_Material_
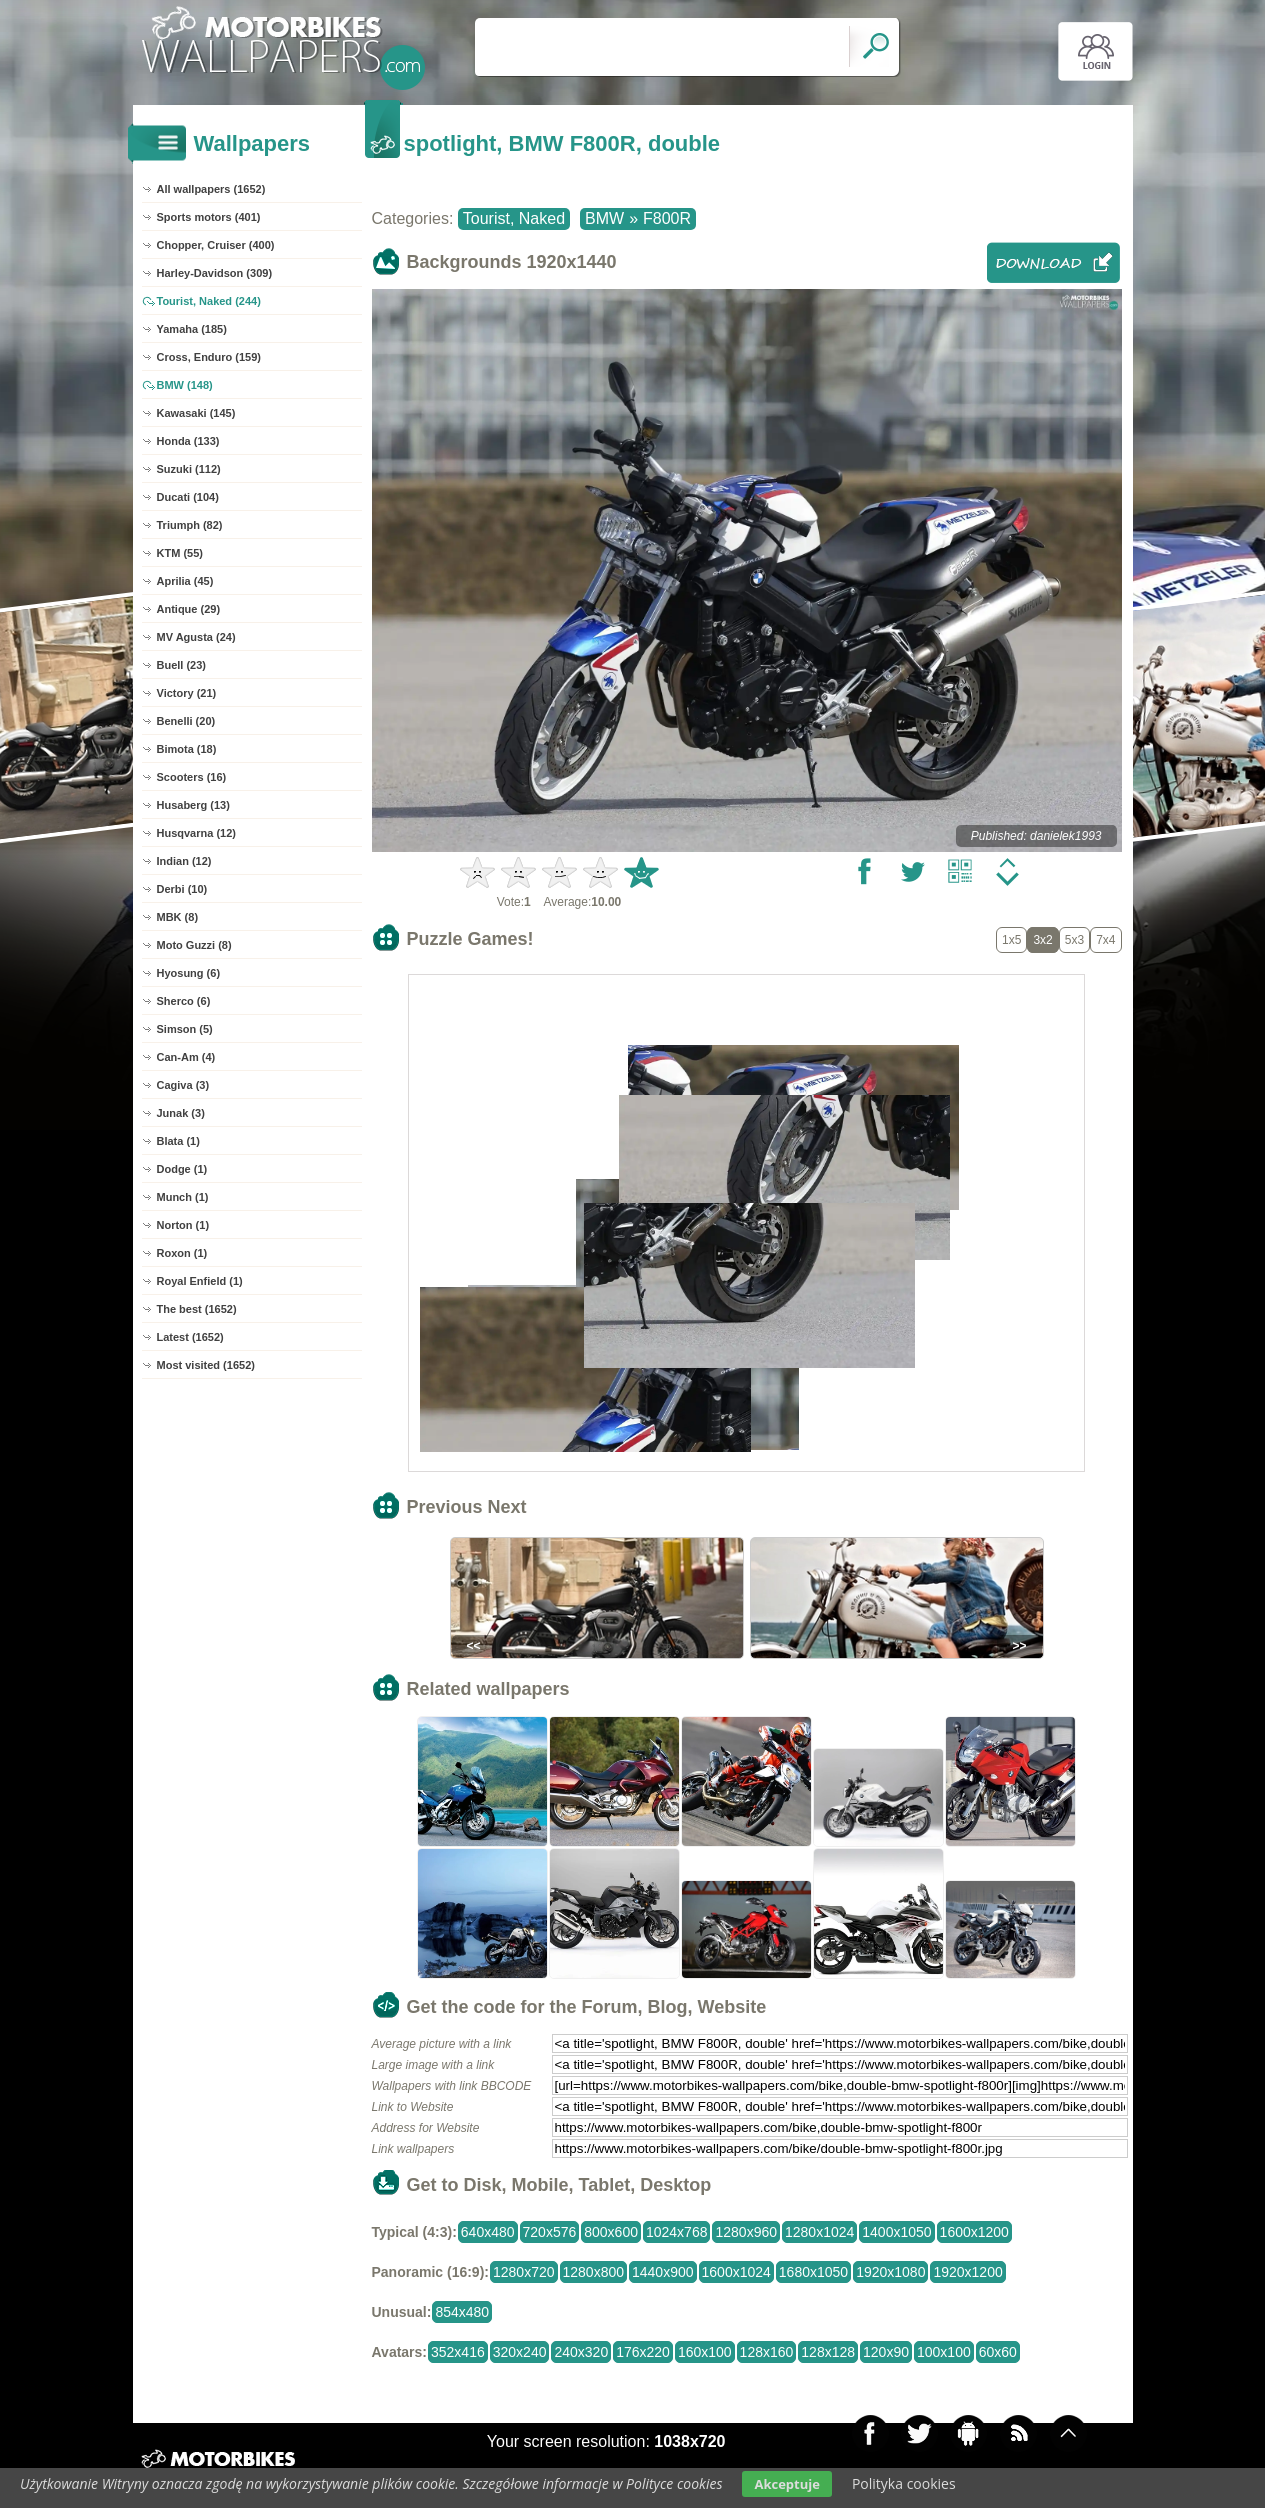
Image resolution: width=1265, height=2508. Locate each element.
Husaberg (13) (193, 805)
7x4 (1105, 940)
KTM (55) (180, 553)
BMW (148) (185, 385)
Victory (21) (187, 693)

_Your objective_
Copy every row above character for character, leaving out the picture.

_Expected answer_
Image resolution: width=1265, height=2508. Locate each element.
Husaberg (13) (193, 805)
7x4 (1105, 940)
KTM (55) (180, 553)
BMW (148) (185, 385)
Victory (21) (187, 693)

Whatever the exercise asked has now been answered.